Dayton hosted Bakk and other top DFL lawmakers at a breakfast meeting Wednesday at his official residence. "The way it kind of ended was he and I in the corner talking, and he actually put his hand on my shoulder and I put mine on his," said Bakk, DFL-Cook.

"The governor and I just have way too much work to do to be at odds with each other this session. I think we're fine," Bakk said. He said they agreed to jointly appear at a March 5 news conference to tout DFL transportation priorities this session.

Dayton's Deputy Chief of Staff, Linden Zakula, called it "a congenial and constructive meeting."

House Minority Leader Paul Thissen, also present at the meeting, said the tone between Bakk and Dayton was cordial and that the larger group discussion remained focused on issues.

The public falling out two weeks ago between the Capitol's two most powerful DFLers came after Dayton revealed that he had raised salaries for about 30 state commissioners to the tune of nearly $900,000 a year, with a handful getting an additional $35,000 a year in salary. Republicans and some DFLers bristled at the size of the raises, despite the 2013 Legislature having granted the governor the power to raise them without further legislative oversight.

Under the deal to resolve it, struck largely between Dayton and Republican House Speaker Kurt Daudt, the raises will be temporarily put on hold. Come July 1, Dayton could reinstate them to the full amount; but after that, the Legislature would regain the final authority on whether further raises are granted.
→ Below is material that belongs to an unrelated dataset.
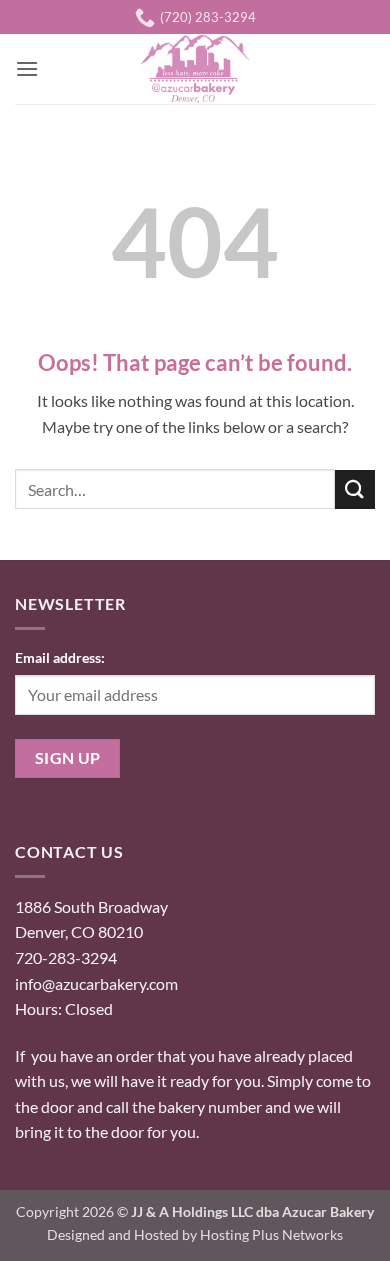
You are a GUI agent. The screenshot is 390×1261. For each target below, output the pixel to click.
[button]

That's a major surrender for Dayton, who initially defended the raises as necessary to recruit and retain top talent for his cabinet. But the issue because a political distraction for the governor, who more recently has spoken repeatedly of the need to retrain the focus of the session on issues of more wide-ranging impact to Minnesotans.

The raise issue got attached to an unrelated stopgap spending bill that distributes about $16 million to several state agencies that encountered unanticipated costs in recent months. A House-Senate conference committee was set to meet Wednesday afternoon to finish up that legislation, and Bakk and Daudt both said they expected their respective chambers to take a final vote on the matter on Thursday.